──────── Data records ────────
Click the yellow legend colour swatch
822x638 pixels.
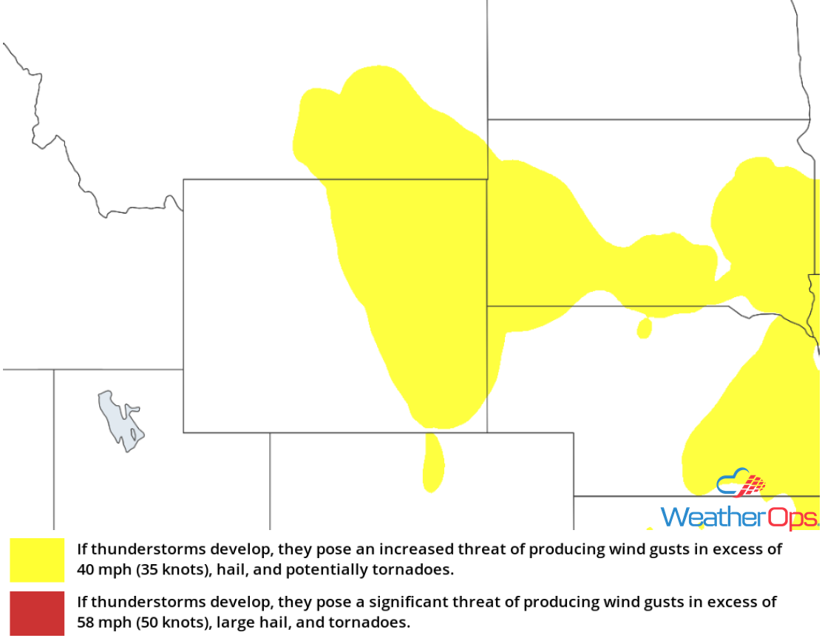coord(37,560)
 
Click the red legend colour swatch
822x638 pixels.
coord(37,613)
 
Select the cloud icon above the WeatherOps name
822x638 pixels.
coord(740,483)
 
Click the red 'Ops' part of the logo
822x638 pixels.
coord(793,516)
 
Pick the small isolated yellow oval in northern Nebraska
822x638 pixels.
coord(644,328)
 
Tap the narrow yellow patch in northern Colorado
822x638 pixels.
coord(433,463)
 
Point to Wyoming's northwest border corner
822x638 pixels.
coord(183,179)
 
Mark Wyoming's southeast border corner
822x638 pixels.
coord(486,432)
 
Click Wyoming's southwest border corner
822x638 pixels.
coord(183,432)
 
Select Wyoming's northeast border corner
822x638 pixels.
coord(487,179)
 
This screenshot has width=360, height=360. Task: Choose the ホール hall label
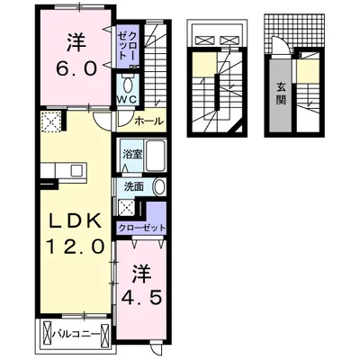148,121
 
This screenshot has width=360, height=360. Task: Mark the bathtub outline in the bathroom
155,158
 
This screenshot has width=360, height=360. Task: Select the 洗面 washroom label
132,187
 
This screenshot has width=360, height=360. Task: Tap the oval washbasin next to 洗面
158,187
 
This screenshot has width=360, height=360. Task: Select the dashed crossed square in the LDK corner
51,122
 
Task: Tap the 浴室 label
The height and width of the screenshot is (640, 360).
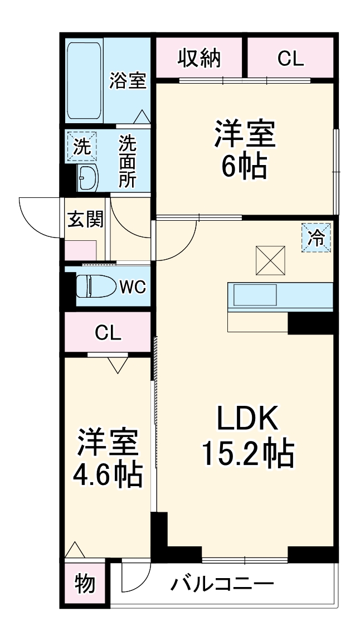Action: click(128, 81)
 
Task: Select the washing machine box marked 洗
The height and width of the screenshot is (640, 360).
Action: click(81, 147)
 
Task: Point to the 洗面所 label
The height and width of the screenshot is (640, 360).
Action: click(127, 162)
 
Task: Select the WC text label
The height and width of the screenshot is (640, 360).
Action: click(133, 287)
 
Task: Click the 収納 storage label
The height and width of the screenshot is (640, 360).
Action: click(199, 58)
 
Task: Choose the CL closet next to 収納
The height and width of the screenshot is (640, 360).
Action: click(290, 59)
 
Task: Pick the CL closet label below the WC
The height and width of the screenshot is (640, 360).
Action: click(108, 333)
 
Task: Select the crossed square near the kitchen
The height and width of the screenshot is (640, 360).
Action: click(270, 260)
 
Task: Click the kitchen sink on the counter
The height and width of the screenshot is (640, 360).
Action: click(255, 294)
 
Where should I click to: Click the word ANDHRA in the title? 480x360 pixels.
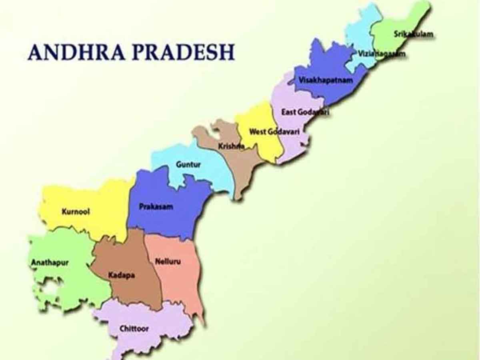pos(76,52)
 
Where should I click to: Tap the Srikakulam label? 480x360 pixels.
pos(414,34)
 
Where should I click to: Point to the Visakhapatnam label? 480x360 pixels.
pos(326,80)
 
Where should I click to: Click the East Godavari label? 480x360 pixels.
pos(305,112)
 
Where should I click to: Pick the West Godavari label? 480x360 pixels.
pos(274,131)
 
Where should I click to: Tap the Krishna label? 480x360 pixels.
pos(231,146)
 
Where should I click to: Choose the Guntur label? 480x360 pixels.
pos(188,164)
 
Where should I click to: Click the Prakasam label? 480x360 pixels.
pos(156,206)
────────
● **Exercise**
Reproduce the stretch of records from the line containing "Task: Select the washing machine box marked 洗" through the end of the records, switching "480x360 pixels" to "480 by 360 pixels" wherever it occurs and leaving everything else unchanged. Omit the pictures.

● **Worked solution**
Task: Select the washing machine box marked 洗
The height and width of the screenshot is (640, 360).
Action: click(81, 147)
 
Task: Point to the 洗面所 label
The height and width of the screenshot is (640, 360).
Action: click(127, 162)
 
Task: Select the WC text label
The height and width of the screenshot is (640, 360).
Action: click(133, 287)
 
Task: Click the 収納 storage label
The height and width of the screenshot is (640, 360).
Action: click(199, 58)
 
Task: Choose the CL closet next to 収納
The height and width of the screenshot is (640, 360).
Action: click(290, 59)
 
Task: Pick the CL closet label below the WC
The height and width of the screenshot is (640, 360).
Action: click(108, 333)
 
Task: Select the crossed square near the kitchen
The height and width of the screenshot is (640, 360).
Action: click(270, 260)
 
Task: Click the kitchen sink on the counter
The height and width of the screenshot is (640, 360).
Action: click(255, 294)
 
Where should I click to: Click the word ANDHRA in the title? 480 by 360 pixels.
pos(76,52)
 
Where should I click to: Tap the Srikakulam label? 480 by 360 pixels.
pos(414,34)
 
Where should I click to: Point to the Visakhapatnam label? 480 by 360 pixels.
pos(326,80)
 
Where should I click to: Click the East Godavari label? 480 by 360 pixels.
pos(305,112)
 
Where should I click to: Pick the West Godavari label? 480 by 360 pixels.
pos(274,131)
 
Where should I click to: Tap the Krishna label? 480 by 360 pixels.
pos(231,146)
 
Where should I click to: Choose the Guntur label? 480 by 360 pixels.
pos(188,164)
 
Where should I click to: Click the Prakasam label? 480 by 360 pixels.
pos(156,206)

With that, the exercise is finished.